▶ _Problem to work on_:
As an exercise in exact copying, transcribe the lines below from the one holding "The width and" through the last, with both ends included and pictures left out.
Record excerpts Block Start
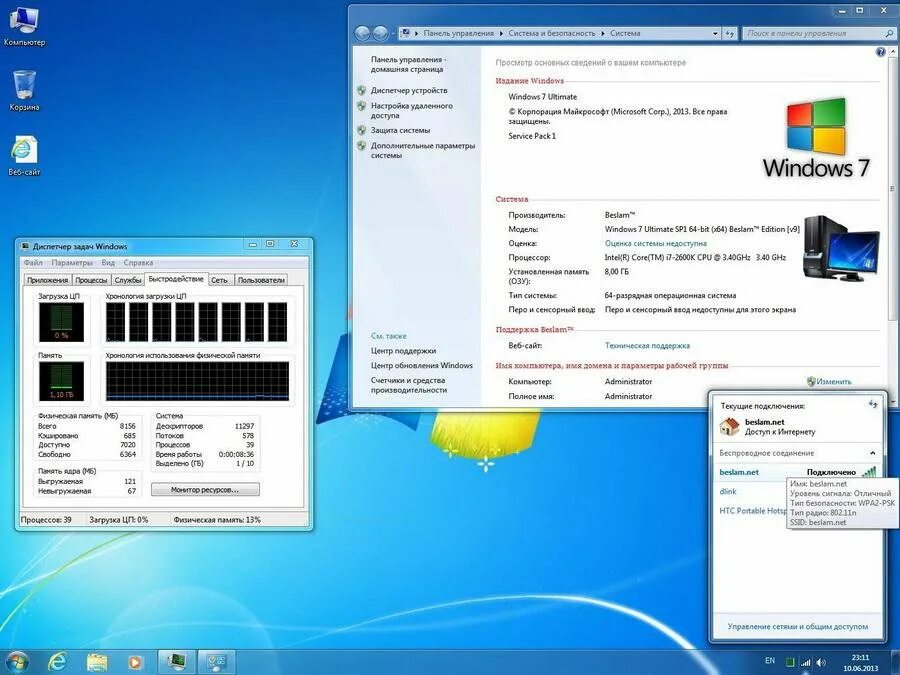Click the Система breadcrumb arrow
Screen dimensions: 900x675
(603, 33)
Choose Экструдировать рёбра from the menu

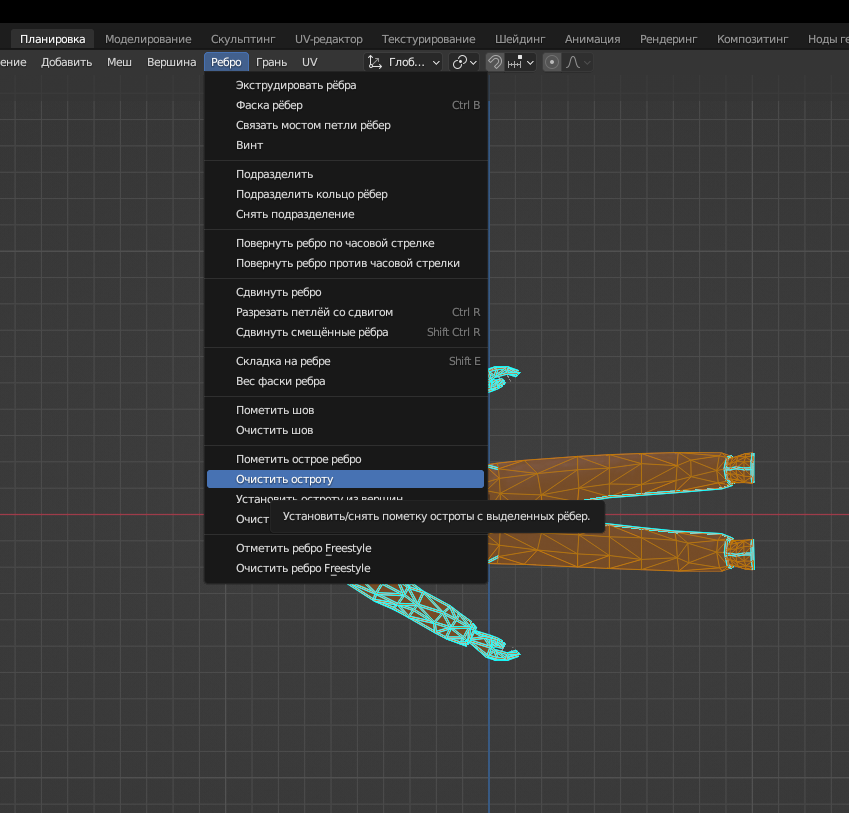pyautogui.click(x=296, y=85)
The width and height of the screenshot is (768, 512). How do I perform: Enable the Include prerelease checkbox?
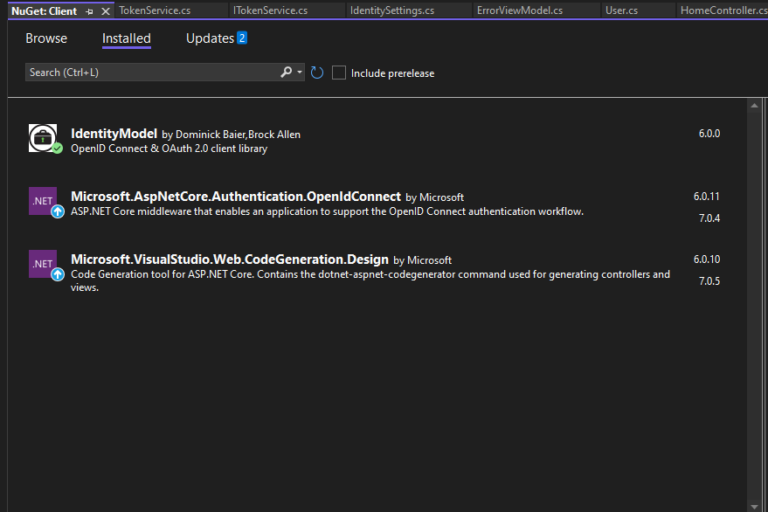339,73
Record excerpts Block End
▶ _Answer to this task_:
The width and height of the screenshot is (768, 512). How do I perform: Enable the Include prerelease checkbox?
339,73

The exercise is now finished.